While executives at Ford Motor (F: news, chart, profile) and General Motors (GM: news, chart, profile) might wince at the notion of even higher incentives, car buyers could be treated to some of the steepest discounts ever offered.
"Make no mistake about it, the Ford and Chevrolet battle has the intensity of the Yankees-Red Sox rivalry," said Paul Taylor, chief economist for the National Automobile Dealers Association. "Both seem to really want the sales title this year."
It's not just the automakers that covet the title, either.
Underscoring the importance of garnering top-selling honors, auto parts maker Visteon (VC: news, chart, profile) offered a $1,000 bonus to workers who buy a new Ford -- an effort, Visteon Chief Executive Michael Johnston admitted in an email, to help its biggest customer retain its lead over Chevrolet.
The deals don't end with employees of Ford's primary supplier. Savvy shoppers can already find plenty of discounting out on the lots, with the potential for even more as the year winds down and competition becomes intense.
"Surprises on sales efforts and customer incentives from both Ford and Chevrolet can be expected in the last two months of the year," said Taylor. "The rest of the divisions may even halt the escalation of incentives while this battle for brands is fought out."
Ford's lead has lasted almost 18 years, but the streak could be in jeopardy as Chevrolet continues to chip away sales, with 2,316,471 Chevys sold through October this year vs. 2,337,222 for Ford.

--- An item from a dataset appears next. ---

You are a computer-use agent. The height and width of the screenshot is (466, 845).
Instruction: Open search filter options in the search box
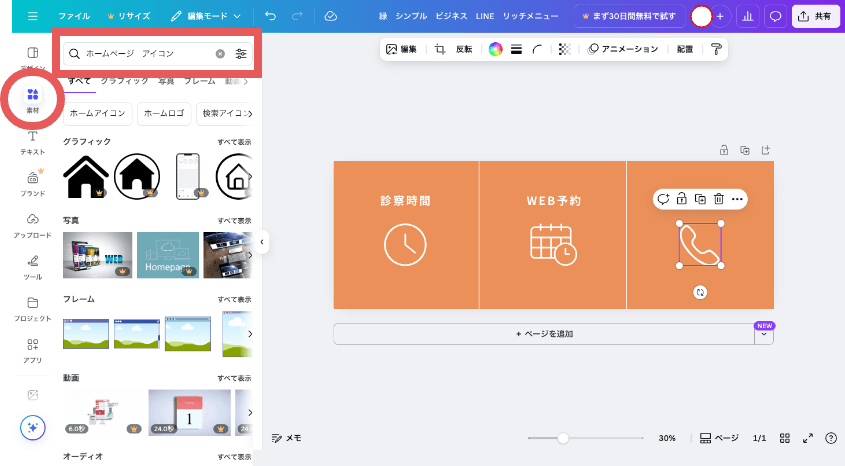(241, 53)
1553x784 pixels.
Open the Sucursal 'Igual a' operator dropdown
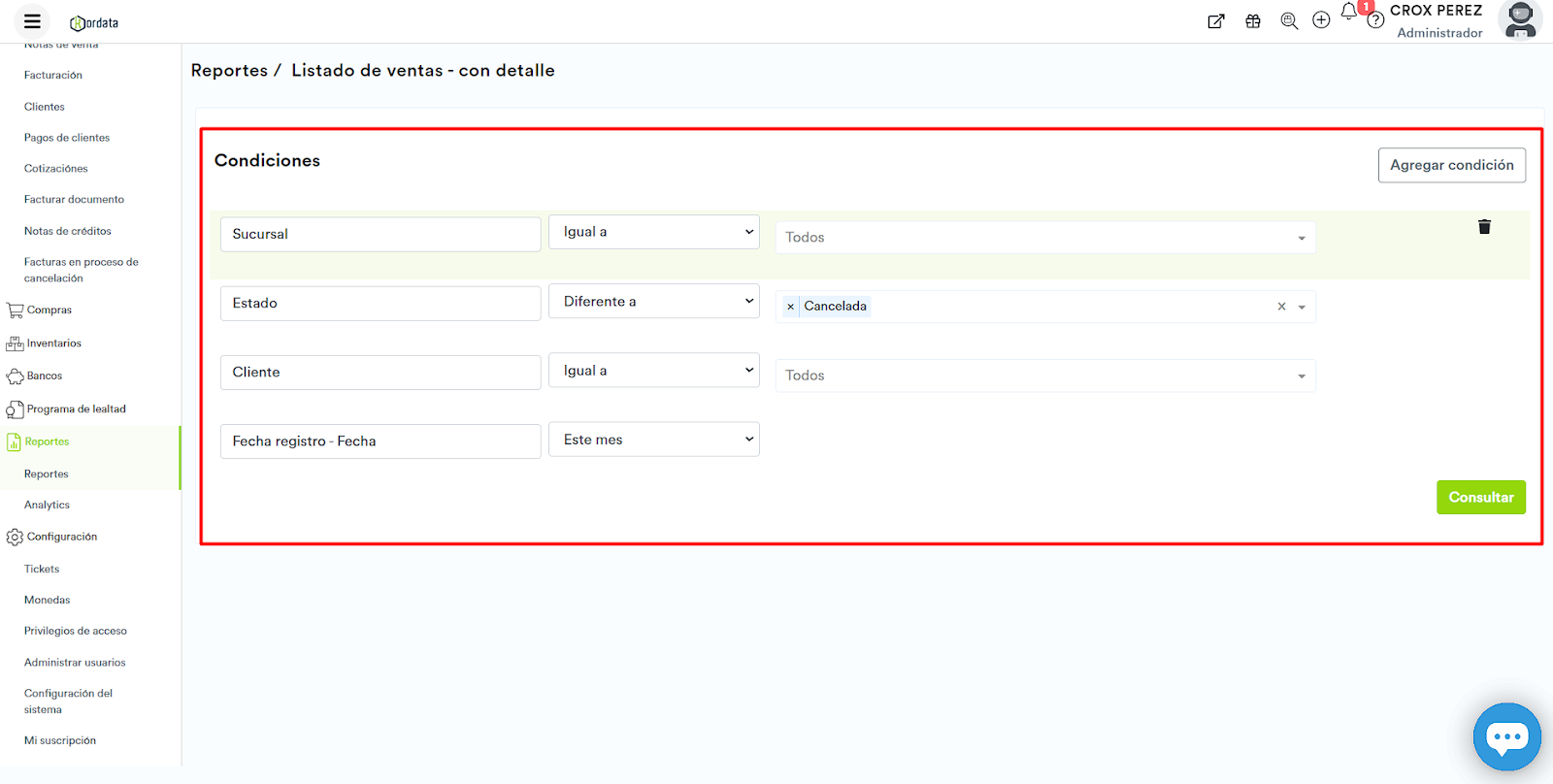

To echo the words of countless political commentators this week, this race is too close to call.
Ford on top, so far
For the year to date, the Ford F-Series pickup is the best-selling vehicle in the United States, with 777,642 units sold, according to Ward's AutoInfoBank. Chevy's Silverado truck takes the runner-up spot at 575,007 units sold.
Both trucks handed potential buyers record-high incentives in September, with the F-150 offering $4,552 in rebates and the Silverado offering $4,876, Edmunds.com reported.
The Japanese dominated the passenger car category without nearly the extent of sales promotions, as Toyota's Camry sold 361,211 units and Honda's Accord sold 325,134.
Chevrolet's best-selling sedans for the month of October were the Impala and the Malibu, trailing the top three Japanese models, while Ford's Taurus and Focus rounded out the top 10 list.
Edmunds.com pricing and market analyst Mike Chung said that Chevy's leading sellers will probably continue to rack up the sales as incentives trend even higher. Ford will likely counter by pushing its top truck and car brands.
Ford's best chance of keeping its crown, however, probably lies with its new crop of hotly anticipated models, like the new Five Hundred, Freestyle and Mustang.
Chevy's potential coup hinges on the continued success of its Silverado and popular passenger cars, along with its key new models, including the extensively redesigned 2005 Corvette.
But don't expect much in the way of incentives on the new in-demand models. Instead, the two Detroit giants will keep driving discounts on the 2004 versions through the end of the year.
The bargains that looked so enticing in September and October for 2004 F-150s and Silverados could look even better in December, particularly if sales stay close as expected.
What's more, the 2004 models of the companies' flagship sports cars, the Mustang and Corvette, are being sold with rebates of $2,500 and $3,000, respectively, while the 2005 redesigns are likely to move without the need for heavy incentives.
In the end, consumers will decide which brand is America's top choice, and they'll probably save a few bucks in the process.